__What the task requires__:
Copy out the items from the line containing "Given: Click the" through the line containing "Looking at the screenshot, I should click(x=204, y=420).", including both of those lines, with no changes.

__Task input__:
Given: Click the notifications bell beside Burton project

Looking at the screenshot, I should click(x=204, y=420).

---

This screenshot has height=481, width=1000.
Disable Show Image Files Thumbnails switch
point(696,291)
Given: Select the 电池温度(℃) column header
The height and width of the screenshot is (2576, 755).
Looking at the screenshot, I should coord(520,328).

__Solution for this exercise__:
Given: Click the notifications bell beside Burton project

Looking at the screenshot, I should click(x=204, y=420).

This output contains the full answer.